Problem to work on: In the records below, find each line containing the word "computer" and copy it.

Stored data entries
----

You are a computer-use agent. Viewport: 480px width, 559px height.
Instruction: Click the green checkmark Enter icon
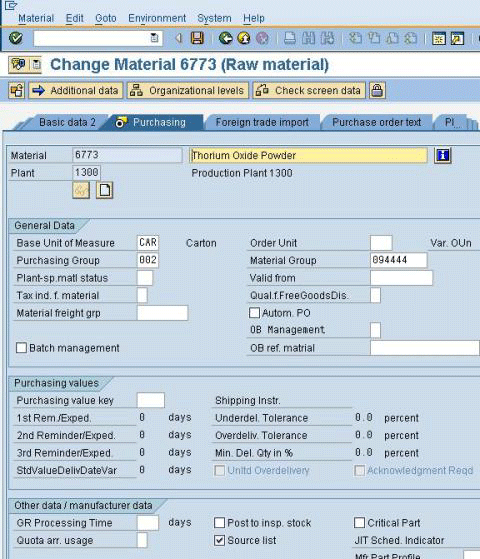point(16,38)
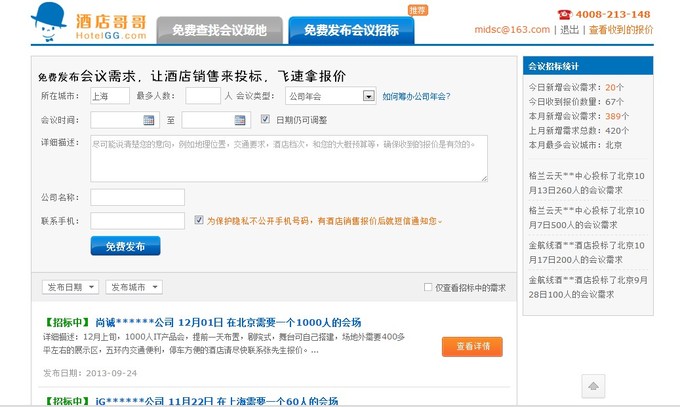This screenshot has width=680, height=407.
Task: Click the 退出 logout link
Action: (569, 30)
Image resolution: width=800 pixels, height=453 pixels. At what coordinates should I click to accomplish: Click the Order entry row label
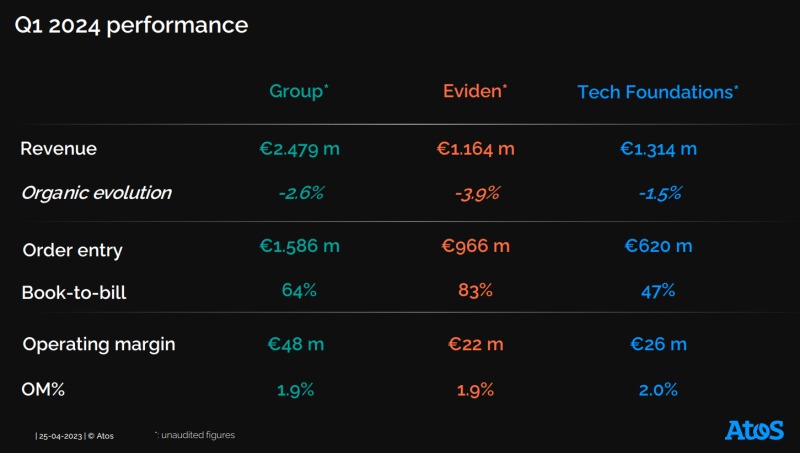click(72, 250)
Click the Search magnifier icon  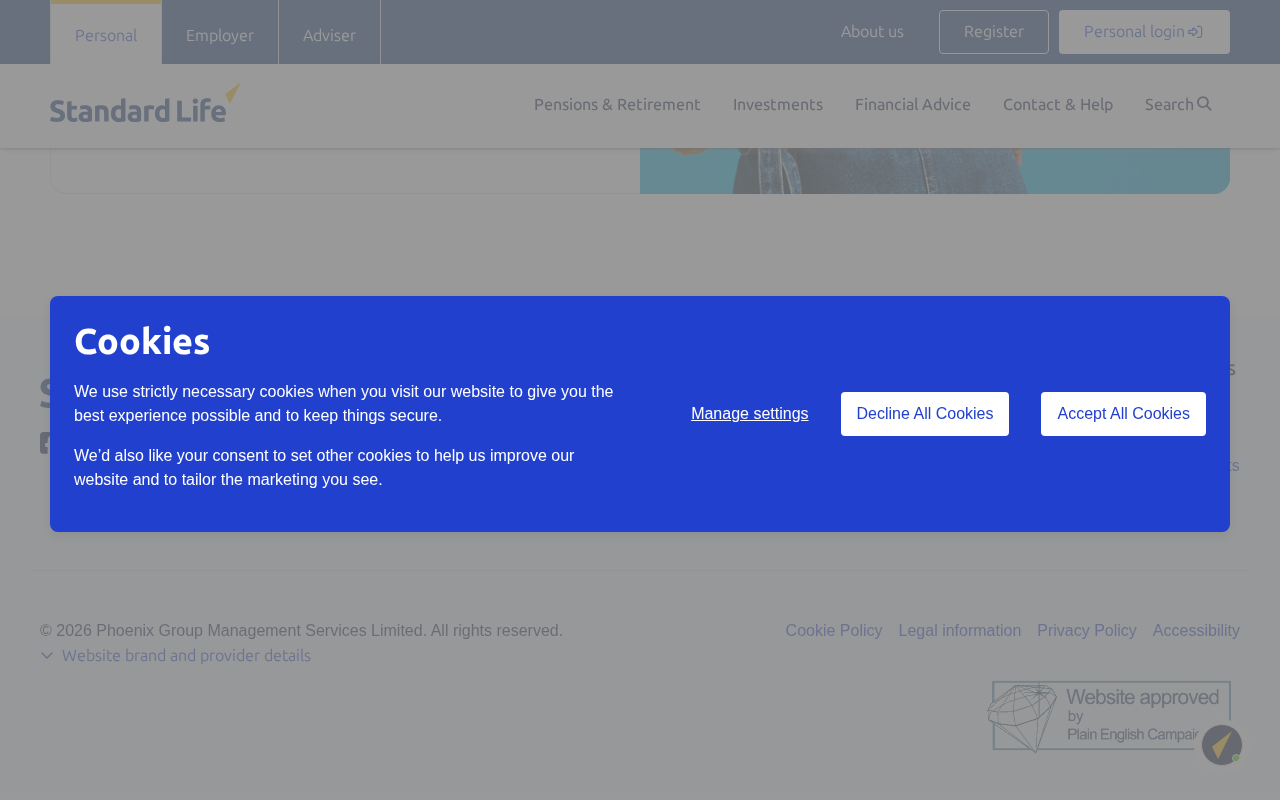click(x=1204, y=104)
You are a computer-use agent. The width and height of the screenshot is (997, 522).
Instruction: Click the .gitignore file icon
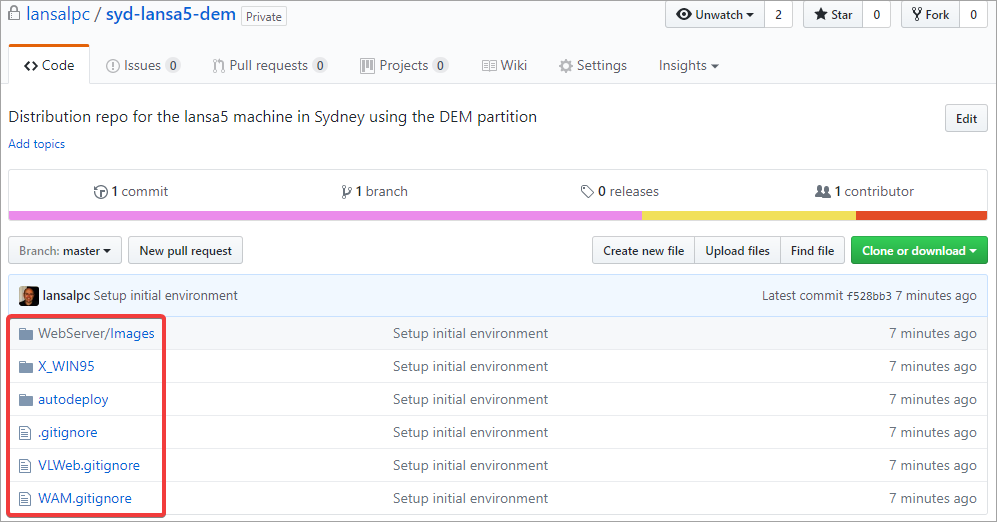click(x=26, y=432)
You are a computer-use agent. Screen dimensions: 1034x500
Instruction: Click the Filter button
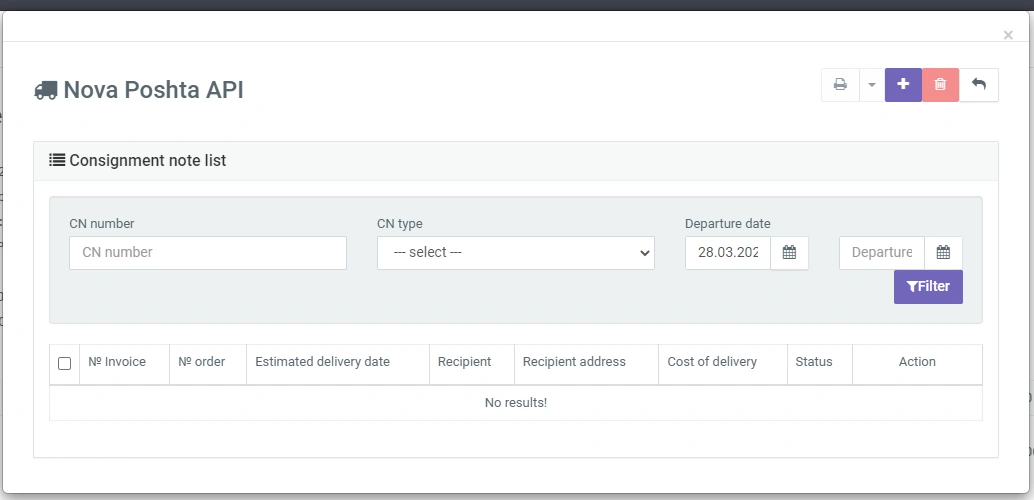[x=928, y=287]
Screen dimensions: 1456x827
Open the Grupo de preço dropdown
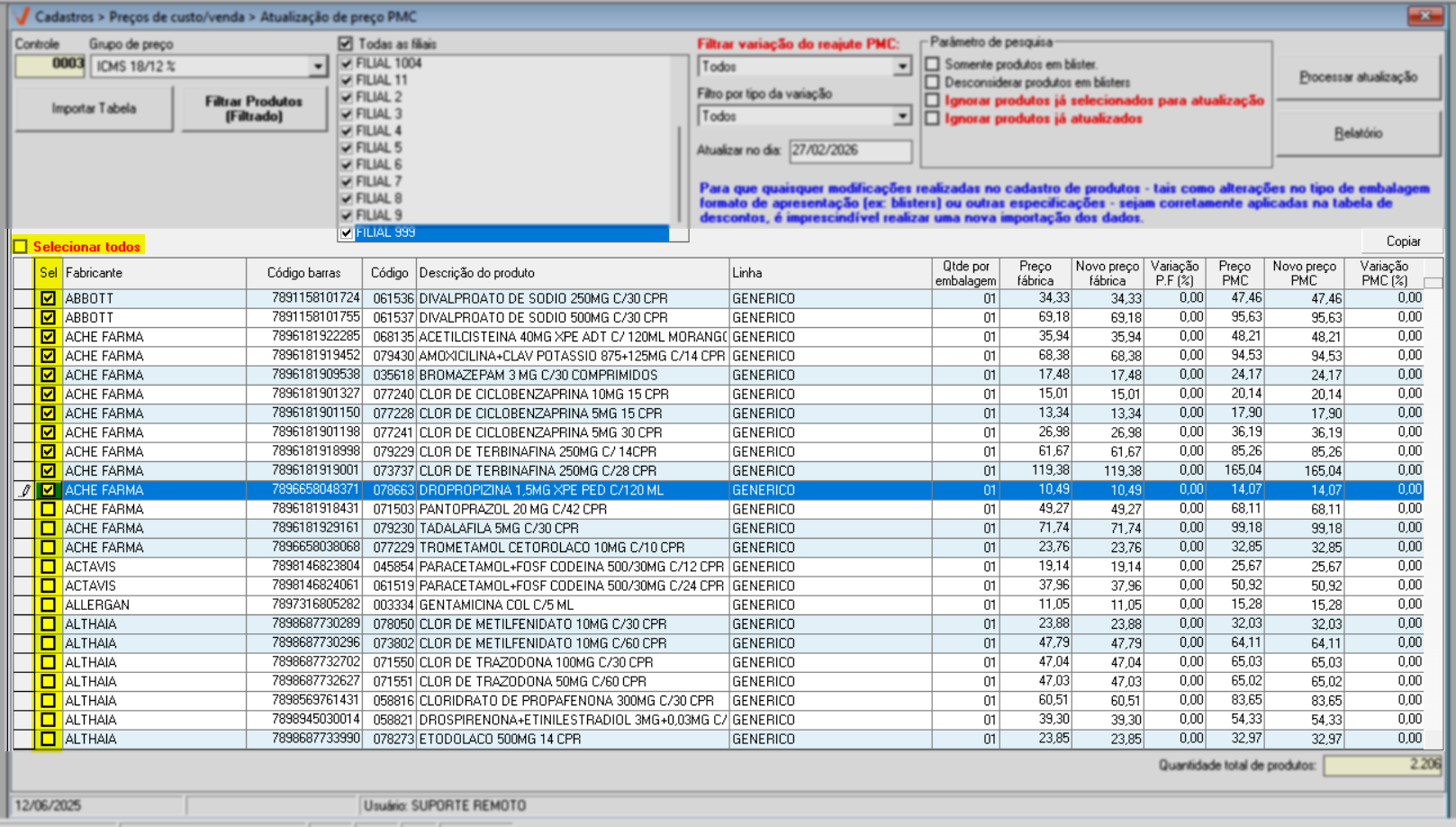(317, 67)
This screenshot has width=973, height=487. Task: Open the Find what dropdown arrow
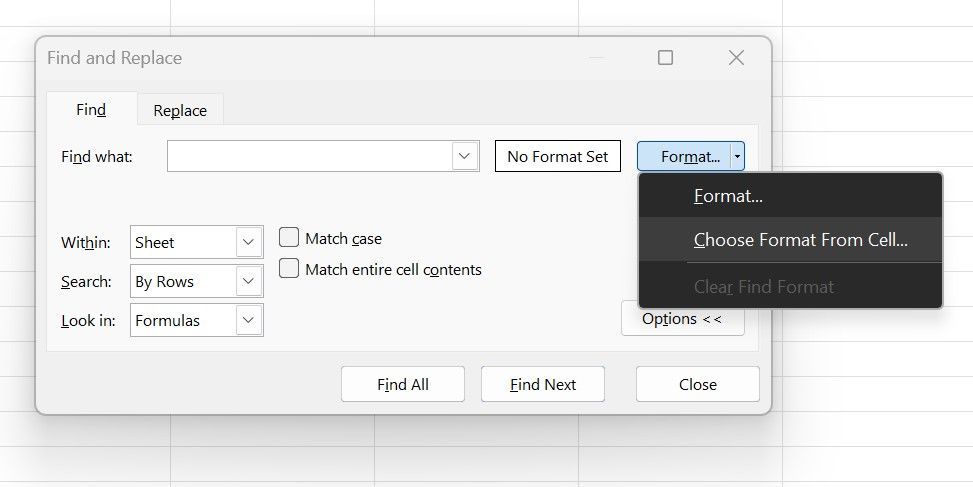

----

Reply to the task:
You are a computer-use agent. Viewport: 480px width, 559px height.
You are a computer-use agent. The width and height of the screenshot is (997, 522).
You are a computer-use agent. Screen dimensions: 1034x500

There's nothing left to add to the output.